Marie Nitke/FOCUS Colleen Sazama (left) of Dent and Mary Chase of Richville are working to raise awareness of MS in the Perham area. This week is MS Awareness Week.

Mary Chase of Richville went to bed one night feeling fine; she awoke in the morning feeling numb from her neck to her toes.

It was that fast and unpredictable.

And it was terrifying for her.

When doctors diagnosed Chase with Multiple Sclerosis (MS), "I was really scared," she said. "I thought, 'this is it.'"

She reached out to a support group in a nearby community, where she met people who were hit harder by the disease than she was, and at younger ages. It only heightened her worst fears.

That was in the late '90s, and she knew very little about the disease. She didn't know then that MS affects everyone differently. She didn't know that, more than 20 years later, she could still be walking around as she always had, showing no outward signs of the disease.

After weeks of anxiety and depression in those early days, she made a phone call to Colleen Sazama, of Dent.

That call would change both their lives. Not only did it steer them down a path toward a decades-long friendship, it pointed them toward a new purpose - MS advocacy.

Like Chase, Sazama is a woman living with MS. Diagnosed in 1994, her symptoms were fairly undetectable to those around her until very recently, when she began using a cane to walk. Her condition has taken a toll, even causing her to leave her job at Farmer's State Bank after 28 years.

Yet both women remain resilient, and hopeful.

After that first phone call in 1998, they started their own local support group, the Perham Self-Help and Caregivers Group. Their goal? Simply to share knowledge and compassion with others who suffer from the disease they've come to know so well. By 2000, they had also started a local MS Walk team.

"MS seems to take a little bit from people all the time," said Sazama. "Yet I can choose what I can do with what I have. I can choose to advocate."

While the disease has slowed her mobility, Sazama chooses to see the good things that have come from it: "It has blessed me with a stronger faith, fabulous friendships, and unforgettable experiences."

MS is a chronic, often disabling disease that attacks the central nervous system. Symptoms may come and go, and vary widely from person to person - from mild numbness of the limbs to total paralysis or loss of vision.

While not well understood, it is thought to be an autoimmune disease.

According to the National Multiple Sclerosis Society, the body's own defense system attacks the fatty substance that surrounds and protects the nerve fibers of the brain and spinal cord. Ultimately, this can distort or interrupt the travel of the nerve fibers to and from the brain.

MS is a difficult disease to diagnose, and there is no known cure. But it is not fatal. Most people with MS learn to cope with the disease and are able to live productive lives with near-normal life expectancies. Many medications relieve or moderate symptoms, and the disease continues to be the subject of intensive worldwide research.

MS affects an estimated 400,000 Americans - about two-thirds of those women.

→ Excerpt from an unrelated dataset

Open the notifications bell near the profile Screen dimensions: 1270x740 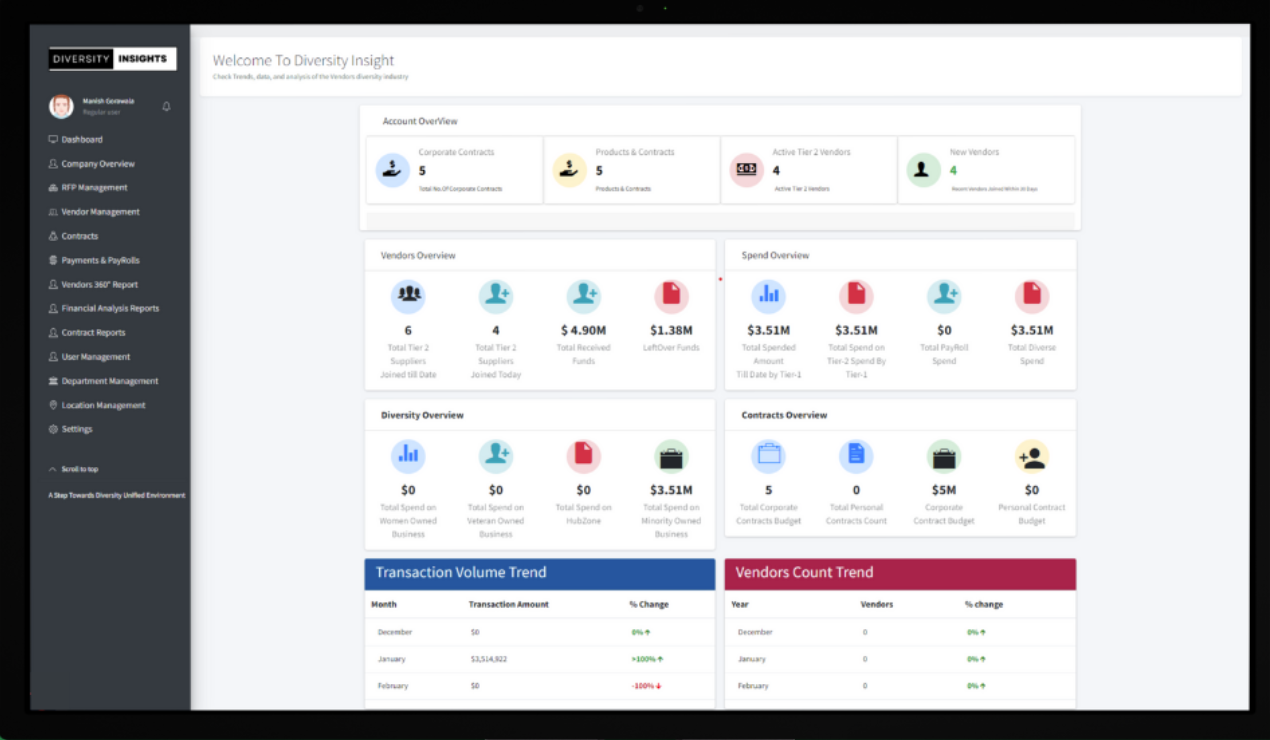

Interestingly, it is more frequently found in people raised in colder climates.

Locally, Sazama and Chase said it seems almost everyone knows someone with MS.

There are about 10-15 people who regularly attend their support group. The group attracts participants from all over the area, sometimes even from neighboring counties. They meet the last Tuesday of the month at Calvary Lutheran Church.

With this week, March 12-16, being MS Awareness Week, Sazama and Chase have been extra busy visiting with community groups and businesses to garner support for their cause.

They're gearing up for two big events: First, the annual MS-Walk, being held this year in Fergus Falls on Sunday, May 6 from noon to 2 p.m.; and second, a pizza fundraiser at Pizza Ranch in Perham on Monday, April 23 from 5-7:30 p.m.

The local Walk team, the "Go-Getters," have been participating in the area walk since 2000. Sazama said they are usually one of the largest teams (with 25-30 walkers) and they always raise an impressive amount of money.

All proceeds from the walk and the pizza fundraiser, Chase said, will "help the community here."

"We've been so blessed," said Sazama. "This community just steps up to the plate - the businesses, the organizations, everyone."